Written exercise: Rewrite the rows from the start of the records through the line containing "Click the ค้นหา", substituting "search icon" for "search button" and leaving everything else unchanged.

>> begin Extracted data

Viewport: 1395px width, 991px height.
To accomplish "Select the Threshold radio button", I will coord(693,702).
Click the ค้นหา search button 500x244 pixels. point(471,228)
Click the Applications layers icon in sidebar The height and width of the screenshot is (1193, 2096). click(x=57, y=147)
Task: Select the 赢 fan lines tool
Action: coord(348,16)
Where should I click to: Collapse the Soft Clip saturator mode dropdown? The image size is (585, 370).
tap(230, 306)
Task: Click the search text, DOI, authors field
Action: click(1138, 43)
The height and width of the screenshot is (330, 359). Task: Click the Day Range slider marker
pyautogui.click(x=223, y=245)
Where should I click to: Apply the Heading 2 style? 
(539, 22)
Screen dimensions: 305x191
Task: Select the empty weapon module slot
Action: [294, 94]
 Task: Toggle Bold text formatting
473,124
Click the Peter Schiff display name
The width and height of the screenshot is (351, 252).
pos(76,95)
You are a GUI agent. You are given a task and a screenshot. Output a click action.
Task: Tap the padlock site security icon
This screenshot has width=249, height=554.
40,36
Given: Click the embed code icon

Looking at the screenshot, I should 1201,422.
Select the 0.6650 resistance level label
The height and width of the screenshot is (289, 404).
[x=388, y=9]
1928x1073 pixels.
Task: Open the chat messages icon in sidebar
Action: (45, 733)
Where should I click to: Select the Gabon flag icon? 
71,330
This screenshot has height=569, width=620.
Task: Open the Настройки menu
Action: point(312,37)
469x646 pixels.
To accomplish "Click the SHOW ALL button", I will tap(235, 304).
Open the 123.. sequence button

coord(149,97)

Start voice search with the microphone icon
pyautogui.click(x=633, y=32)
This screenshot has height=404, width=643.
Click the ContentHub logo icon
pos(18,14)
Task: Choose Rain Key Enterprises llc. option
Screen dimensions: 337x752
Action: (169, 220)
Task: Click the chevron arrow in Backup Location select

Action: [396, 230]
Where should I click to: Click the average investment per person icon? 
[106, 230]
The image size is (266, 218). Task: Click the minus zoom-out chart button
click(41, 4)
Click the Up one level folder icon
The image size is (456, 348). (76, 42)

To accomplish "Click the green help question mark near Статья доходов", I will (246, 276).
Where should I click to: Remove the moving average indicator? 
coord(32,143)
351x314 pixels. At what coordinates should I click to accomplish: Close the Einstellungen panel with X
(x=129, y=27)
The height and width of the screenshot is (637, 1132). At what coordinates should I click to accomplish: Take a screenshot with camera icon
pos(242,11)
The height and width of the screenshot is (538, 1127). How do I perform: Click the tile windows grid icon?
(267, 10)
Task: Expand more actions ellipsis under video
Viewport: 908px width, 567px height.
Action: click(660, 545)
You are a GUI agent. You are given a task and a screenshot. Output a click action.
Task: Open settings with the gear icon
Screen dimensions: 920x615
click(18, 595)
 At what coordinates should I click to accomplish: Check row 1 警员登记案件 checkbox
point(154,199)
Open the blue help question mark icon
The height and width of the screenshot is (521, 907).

>> end Extracted data

Response to the exercise:
Viewport: 1395px width, 991px height.
To accomplish "Select the Threshold radio button", I will coord(693,702).
Click the ค้นหา search icon 500x244 pixels. point(471,228)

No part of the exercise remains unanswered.